Now, he had a hot girlfriend. Not immediately beautiful, but to
a discerning eye, she had this hot, virginal, village-raised bodies that any
hetero-male who a taste for challenge, Imenti style, would love to devour.


Some scientist in Cambridge have not discovered it yet, men
descended from vultures and hyenas more than they descended from monkeys.
Because our scavenging abilities are legendary. All of sudden, men were
circling around the girl like vultures circling a dead calf in a famished
desert.


The girl exuded that provincial vulnerability that could not
match the sleek nature and ways of the city fuckboys. I got distracted, forgot
about her, and a moment later, I found her in the balcony in a very
compromising position with some bully.


I went back and now the boyfriend was throwing up everything he
had eaten in the last 72 hours, and the house was smelling horrible and his
closest male friend had to pick after him. And I have never seen a girl more
humiliated. The bully might have had his way because he left soon afterward.
When people start puking on carpets, you leave. But the few vultures who hang
around (I stuck there because I needed some means out of the place). Moments
later, I ran into the girl in parking exchanging every type of kiss. Beware of
this innocent looking women.


A few weeks ago, I shared a similar story in my Nairobian
column. Of a party, I attended in Lang’ata. The host had thrown one of those
parties where the food and drink are enough. And I am not talking about the
stupid whiskey that burns and char your tongue like nonsense.

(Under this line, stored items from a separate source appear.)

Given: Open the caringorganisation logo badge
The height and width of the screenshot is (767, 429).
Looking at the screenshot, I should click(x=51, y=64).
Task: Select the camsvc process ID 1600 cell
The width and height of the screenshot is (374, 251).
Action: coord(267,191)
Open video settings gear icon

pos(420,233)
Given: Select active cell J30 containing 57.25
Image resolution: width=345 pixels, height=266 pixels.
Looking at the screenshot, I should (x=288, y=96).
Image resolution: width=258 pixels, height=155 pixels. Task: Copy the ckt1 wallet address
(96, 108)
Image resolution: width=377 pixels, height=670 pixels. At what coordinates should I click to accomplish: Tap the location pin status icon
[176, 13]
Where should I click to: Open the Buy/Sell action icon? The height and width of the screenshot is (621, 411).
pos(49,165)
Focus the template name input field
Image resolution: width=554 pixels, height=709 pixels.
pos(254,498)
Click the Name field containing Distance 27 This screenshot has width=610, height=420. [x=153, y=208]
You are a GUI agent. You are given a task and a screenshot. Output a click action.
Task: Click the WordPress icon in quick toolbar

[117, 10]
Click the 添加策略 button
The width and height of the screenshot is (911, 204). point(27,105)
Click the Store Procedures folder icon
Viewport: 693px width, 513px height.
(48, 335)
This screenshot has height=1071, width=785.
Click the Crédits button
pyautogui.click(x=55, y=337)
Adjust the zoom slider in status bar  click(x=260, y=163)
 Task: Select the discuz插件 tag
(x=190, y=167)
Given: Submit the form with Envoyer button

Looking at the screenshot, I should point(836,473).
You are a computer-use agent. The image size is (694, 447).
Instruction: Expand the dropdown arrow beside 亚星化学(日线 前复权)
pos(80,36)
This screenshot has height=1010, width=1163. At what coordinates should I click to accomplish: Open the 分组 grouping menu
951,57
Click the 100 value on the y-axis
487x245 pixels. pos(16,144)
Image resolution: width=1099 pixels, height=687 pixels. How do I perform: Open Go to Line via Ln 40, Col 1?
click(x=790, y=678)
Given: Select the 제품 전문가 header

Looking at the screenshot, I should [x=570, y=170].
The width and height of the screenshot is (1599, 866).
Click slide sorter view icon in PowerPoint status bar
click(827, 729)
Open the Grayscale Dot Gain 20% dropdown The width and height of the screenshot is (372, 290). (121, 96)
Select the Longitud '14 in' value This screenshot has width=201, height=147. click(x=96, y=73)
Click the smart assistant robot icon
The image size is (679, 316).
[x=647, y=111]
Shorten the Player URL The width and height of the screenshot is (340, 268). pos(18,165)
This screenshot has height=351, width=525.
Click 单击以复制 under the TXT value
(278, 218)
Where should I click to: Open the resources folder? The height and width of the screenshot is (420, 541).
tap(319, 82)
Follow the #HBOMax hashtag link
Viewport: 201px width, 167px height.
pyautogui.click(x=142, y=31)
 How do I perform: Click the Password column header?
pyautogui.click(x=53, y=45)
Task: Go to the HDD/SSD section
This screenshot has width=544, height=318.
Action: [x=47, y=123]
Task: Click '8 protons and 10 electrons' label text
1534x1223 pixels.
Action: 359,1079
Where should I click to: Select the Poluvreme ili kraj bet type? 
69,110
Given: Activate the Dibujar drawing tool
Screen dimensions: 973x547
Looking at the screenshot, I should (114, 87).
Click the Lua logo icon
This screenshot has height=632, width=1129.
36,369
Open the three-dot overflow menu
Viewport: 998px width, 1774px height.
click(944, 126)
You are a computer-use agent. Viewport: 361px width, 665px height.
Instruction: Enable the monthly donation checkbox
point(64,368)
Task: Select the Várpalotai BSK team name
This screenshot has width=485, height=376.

Long story short, the host got a bit too tipsy and the things I
saw men do to the wife/girlfriend didn’t impress me much.


Because it takes a lot of discipline on the part of the woman to
resist the charm of a drunken man if she is drunk herself. Alcohol impairs
one’s judgment. Alcohol brings the worst in us.


If you are prick, alcohol makes a prick ten times. If you dharau
your wife/girlfriend, or boyfriend/girlfriend, when drunk you get a license to
dharau them properly.


Married people who do bad things when drunk, boils down to the
level of contempt they have to their spouse. from harmless flirtation to socket
dancing, to kissing to the actual act, it all boils down to the amount of respect
you have for your spouse.


If there is no respect, like for men, you will go home at 5,
your breath rank with cheap whiskey odour, and your shirt full of lipsticks and
you will not care less.


For a woman, she will do anything to denigrate the man. And when
contempt is mixed with hatred, stabbing becomes easy.